Sappho, an ancient Greek poet from the island of Lesbos, is often cited as one of the earliest and most iconic figures celebrating love between women in her works. Her poetry, which explores themes of desire, love, and the beauty of women, has become synonymous with lesbian literature. The term "sapphic" is derived from her name and is used to describe love and sexual desire between women.
As streaming services invest more in queer content, the romantic storylines are becoming more diverse. We are moving past the era of "representation" (just having a lesbian character) into the era of specificity (exploring the unique emotional geography of love between women).
The last decade has seen an explosion of Sappho films that refuse a single template. Carol (2015) is the mature heir to Sappho’s fragments: longing, restraint, erotic intelligence, and a finale that doesn’t end in death but in a gaze of chosen defiance. Portrait of a Lady on Fire (2019) perfects the "Sapphic gaze"—slow, reverent, filled with the agony of finite time but celebrating the autonomy of female desire. The Handmaiden (2016) twists revenge into queer romance, proving lesbian love can be the engine of narrative cunning.
The Evolution of Sapphic Cinema: Analyzing Relationships and Romantic Storylines in Lesbian and Sappho-Inspired Films Hot Sex Between Lesbians -Sappho Films-
To understand modern Sapphic romantic storylines, one must examine the censorship that long restricted them. The Hays Code Era
The portrayal of lesbian relationships in film often draws heavily from the legacy of
As censorship loosened, mainstream media often fell into damaging tropes. The "Tragic Lesbian" trope frequently dictated that queer female characters meet untimely deaths or return to heterosexual partnerships by the final frame.

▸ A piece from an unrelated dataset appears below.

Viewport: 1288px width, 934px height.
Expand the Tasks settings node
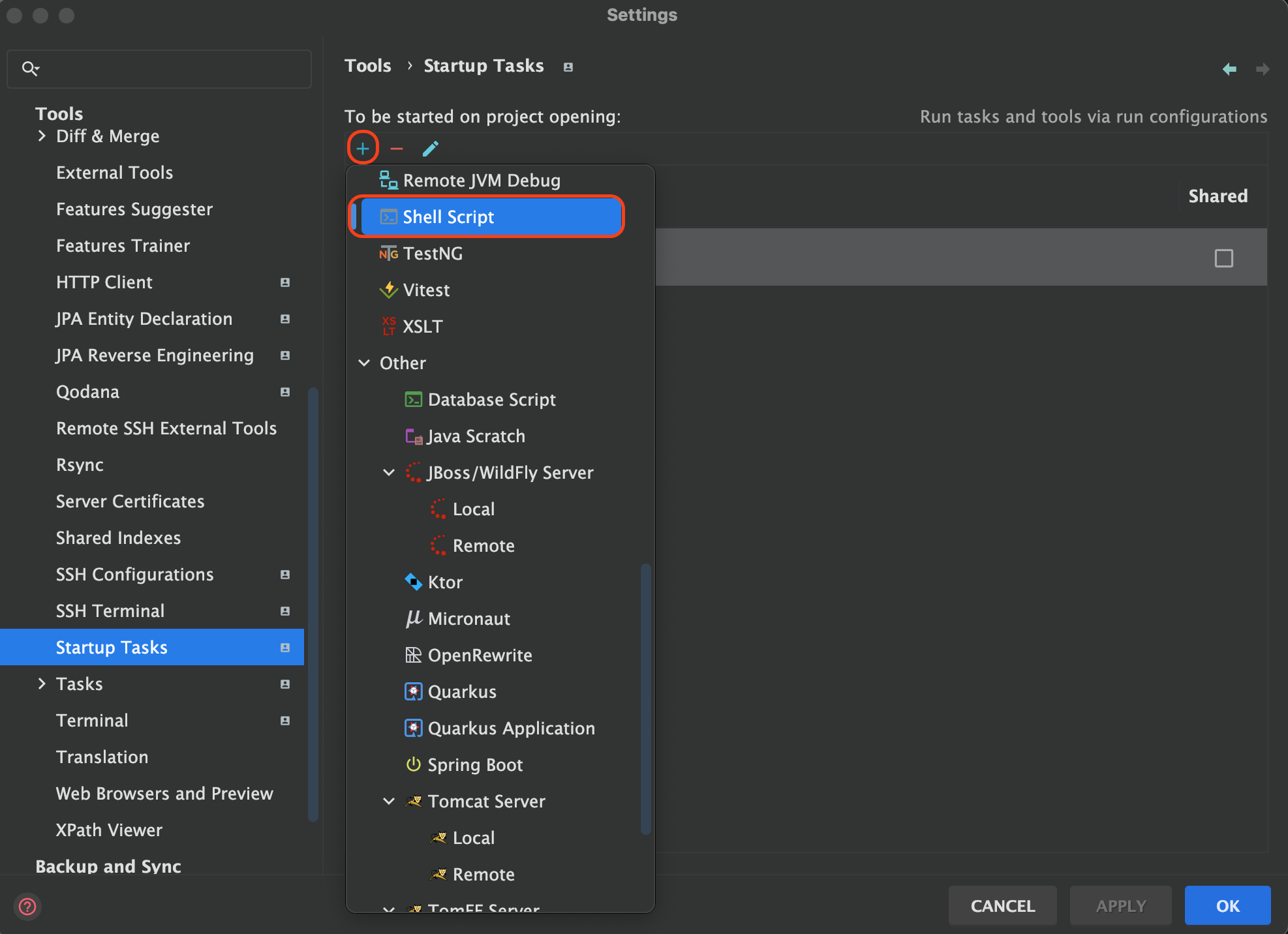[42, 684]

Sappho, an ancient Greek poet from the island
They create environments where queer actors and crew members can collaborate without the pressure to conform to heteronormative standards.
(1985) broke the cycle of tragic endings, offering one of the first positive, widely distributed portrayals of a lesbian relationship where the leads stay together. This shift allowed for a broader range of romantic storylines: The Watermelon Woman
Addressing the ethical implications of producing intimate content. This involves considering the potential impact on viewers, the responsibility to represent relationships in a healthy way, and the importance of privacy for those involved in the production. As streaming services invest more in queer content,
Despite progress, gaps remain. Lesbian romantic storylines often skew white, thin, cisgender, and middle-class. Working-class butches, elder lesbians, transbians, and disabled queer women rarely get their Brief Encounter or When Harry Met Sally . The "Sapphic period drama" remains dominant, as if lesbian joy is only safe in the past or the future, never the mundane present.

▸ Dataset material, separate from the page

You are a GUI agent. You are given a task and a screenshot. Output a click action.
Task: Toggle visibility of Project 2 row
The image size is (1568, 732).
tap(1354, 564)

Early representations of female same-sex desire on screen were heavily restricted. For decades, Hollywood’s Motion Picture Production Code (the Hays Code) explicitly banned the depiction of homosexuality. To navigate these restrictions, filmmakers relied on subtext, coded language, and intense, lingering gazes—methods that mirrored the fragmented, suggestive nature of Sappho’s surviving poetry.